Sample of a brainstorm workshop for evaluating existing AI use cases.
Competitive Gathering Acceleration
Keeping current on competitive intel was critical as a new institution and I took steps early on to equip teams with strong visibility into the fintech landscape.
a market intelligence database focused on deposits and digital banking
a UX journey database for analyzing competitor experience
monthly updates on key competitor developments and innovative features
quarterly updates on competitive metric positioning
a standardized Miro workspace for ad hoc analysis of competitor UX flows
Despite these investments, demand for competitive analysis continued to grow as strategy teams explored new product differentiators (loan top-ups, origination fee structures, etc)!
I experimented with transitioning parts of our competitive intelligence workflow to AI-assisted analysis. I developed a standardized set of prompts that allowed AI tools to generate initial metrics, graphs, and summaries.
With stakeholder approval, the team adopted an AI-first workflow for both recurring and new competitive intel tasks. As the system proved reliable, the team then shifted from drafting reports manually with AI assistance to AI-generated reports followed by human fact-checking and refinement.
This change significantly accelerated the process.
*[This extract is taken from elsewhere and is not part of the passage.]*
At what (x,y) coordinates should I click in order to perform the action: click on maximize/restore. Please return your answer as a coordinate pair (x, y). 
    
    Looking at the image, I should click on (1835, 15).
What previously required a week of researcher effort could now be completed in about a day, freeing the team to focus on higher-complexity research work.
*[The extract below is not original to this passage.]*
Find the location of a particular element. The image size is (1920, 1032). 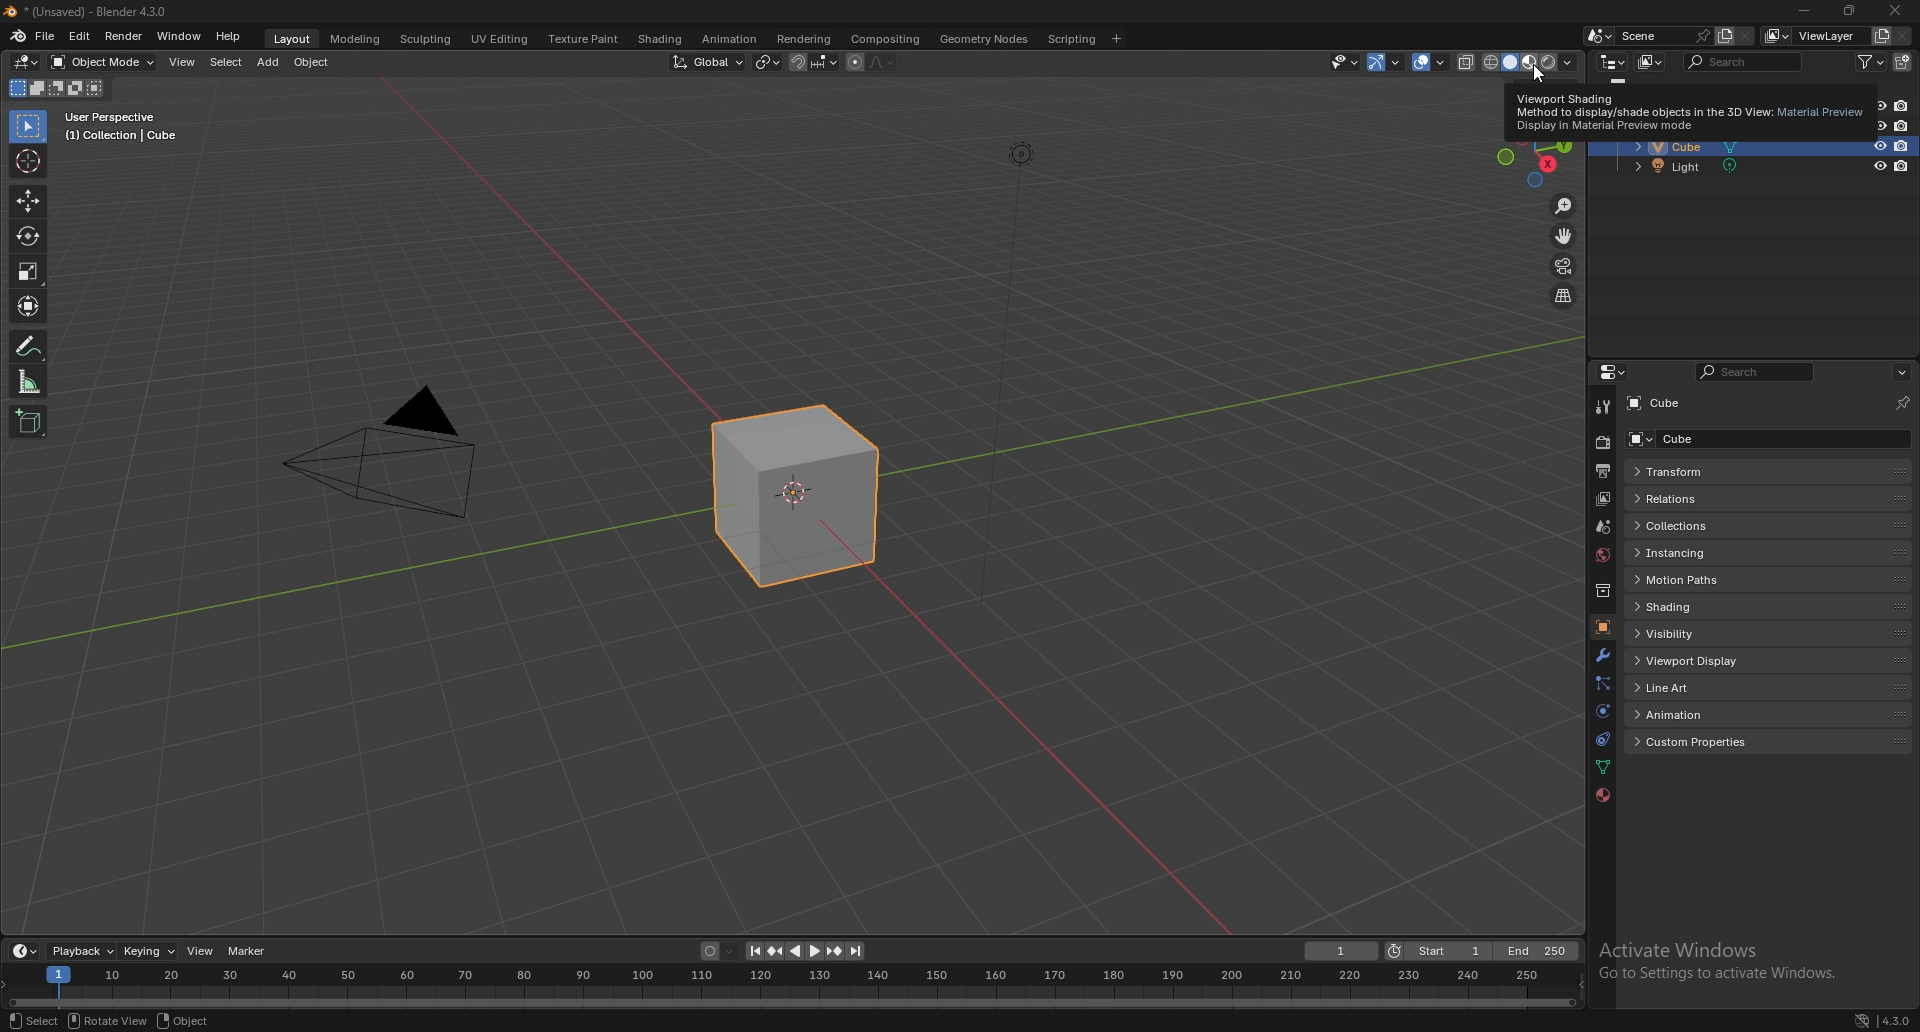

world is located at coordinates (1600, 556).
Experimentation to Integration
Through workshopping ideas, experimenting with new standards, and trial-and-error our team saw a gradual adoption of AI into our daily workflows.
Impact
The research function directly supported Jenius Bank's growth to 250,000 active customers and $4B in combined assets within three years of launch — informing the product strategy, go-to-market positioning, and brand / feature differentiation that made that scale possible.
At peak operation, the team was managing 35+ active initiatives annually with a forward-looking backlog of 18–20 projects spanning a 4–6 month horizon — a level of demand that reflected how deeply research had been embedded into planning cycles across product, marketing, and CX.
Intake efficiency improved by ~50% as ad hoc requests gave way to structured planning — the function moved from reactive execution to a trusted partner in upstream strategy.
The AI-assisted competitive intelligence drastically reduced research turnaround by 4x, freeing the team for higher-complexity research that required human judgment.
As my tenure at Jenius Bank concluded, the team started implementing a formal impact tracking system that reported on consumer reach, business verticals served, decision types influenced (strategy, concept, live product, etc.), improvements to VOC metrics, and regular post-study stakeholder retros to measure our efficiency over time. It was our next step toward making the value of research legible at the organizational level.
Lessons Learned
Research functions need legitimacy and education before they can scale. Early on, the biggest challenge was not capacity — it was organizational clarity.
A heavy tagging system can actually hinder insight discoverability. Better to keep early repository infrastructure lean and intuitive instead of comprehensive.
Don’t allow the team to become a ticketing system. Introducing intake and prioritization systems aligned research with highest-impact rather than urgency or pressure.
AI is a workflow augmentor, not a replacement. AI works best when it accelerates preparation and summarization, and aggregation; it struggles with interpretation and judgment.